### TASK ITEM
Restate the lines exactly, starting at the line that contains "The image size is (1117, 1092)." and finishing with the final line of the records.

(Beginning of LISTED RECORDS)

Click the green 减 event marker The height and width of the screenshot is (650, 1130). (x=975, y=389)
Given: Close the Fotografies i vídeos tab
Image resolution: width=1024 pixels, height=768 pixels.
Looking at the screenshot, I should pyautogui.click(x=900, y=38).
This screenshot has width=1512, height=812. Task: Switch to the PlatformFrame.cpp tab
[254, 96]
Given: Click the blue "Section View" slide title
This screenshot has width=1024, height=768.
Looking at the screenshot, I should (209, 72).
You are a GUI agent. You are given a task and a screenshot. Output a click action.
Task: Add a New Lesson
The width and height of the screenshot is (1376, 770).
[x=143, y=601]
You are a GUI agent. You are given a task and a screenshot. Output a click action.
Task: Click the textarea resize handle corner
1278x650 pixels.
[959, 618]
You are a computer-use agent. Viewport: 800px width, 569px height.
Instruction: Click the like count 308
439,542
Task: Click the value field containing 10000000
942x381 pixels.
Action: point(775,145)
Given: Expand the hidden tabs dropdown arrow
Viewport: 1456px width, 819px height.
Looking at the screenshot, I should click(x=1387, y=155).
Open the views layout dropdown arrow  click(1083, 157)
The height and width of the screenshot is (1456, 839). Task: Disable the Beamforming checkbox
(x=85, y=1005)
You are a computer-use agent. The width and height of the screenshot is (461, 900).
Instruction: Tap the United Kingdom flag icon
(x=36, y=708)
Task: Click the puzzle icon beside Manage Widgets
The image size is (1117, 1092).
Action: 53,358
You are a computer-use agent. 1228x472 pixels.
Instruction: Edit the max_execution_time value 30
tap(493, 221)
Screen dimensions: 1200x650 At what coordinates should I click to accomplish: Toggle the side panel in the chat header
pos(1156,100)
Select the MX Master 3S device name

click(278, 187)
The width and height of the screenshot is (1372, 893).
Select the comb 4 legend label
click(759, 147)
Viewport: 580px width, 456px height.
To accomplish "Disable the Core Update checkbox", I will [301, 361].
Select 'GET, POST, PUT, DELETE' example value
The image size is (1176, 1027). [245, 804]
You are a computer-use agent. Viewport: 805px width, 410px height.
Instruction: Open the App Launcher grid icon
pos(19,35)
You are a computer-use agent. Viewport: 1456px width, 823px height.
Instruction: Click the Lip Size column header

(End of LISTED RECORDS)

### TASK RESPONSE
The image size is (1117, 1092).
Action: 53,358
You are a computer-use agent. 1228x472 pixels.
Instruction: Edit the max_execution_time value 30
tap(493, 221)
Screen dimensions: 1200x650 At what coordinates should I click to accomplish: Toggle the side panel in the chat header
pos(1156,100)
Select the MX Master 3S device name

click(278, 187)
The width and height of the screenshot is (1372, 893).
Select the comb 4 legend label
click(759, 147)
Viewport: 580px width, 456px height.
To accomplish "Disable the Core Update checkbox", I will [301, 361].
Select 'GET, POST, PUT, DELETE' example value
The image size is (1176, 1027). [245, 804]
You are a computer-use agent. Viewport: 805px width, 410px height.
Instruction: Open the App Launcher grid icon
pos(19,35)
You are a computer-use agent. Viewport: 1456px width, 823px height.
Instruction: Click the Lip Size column header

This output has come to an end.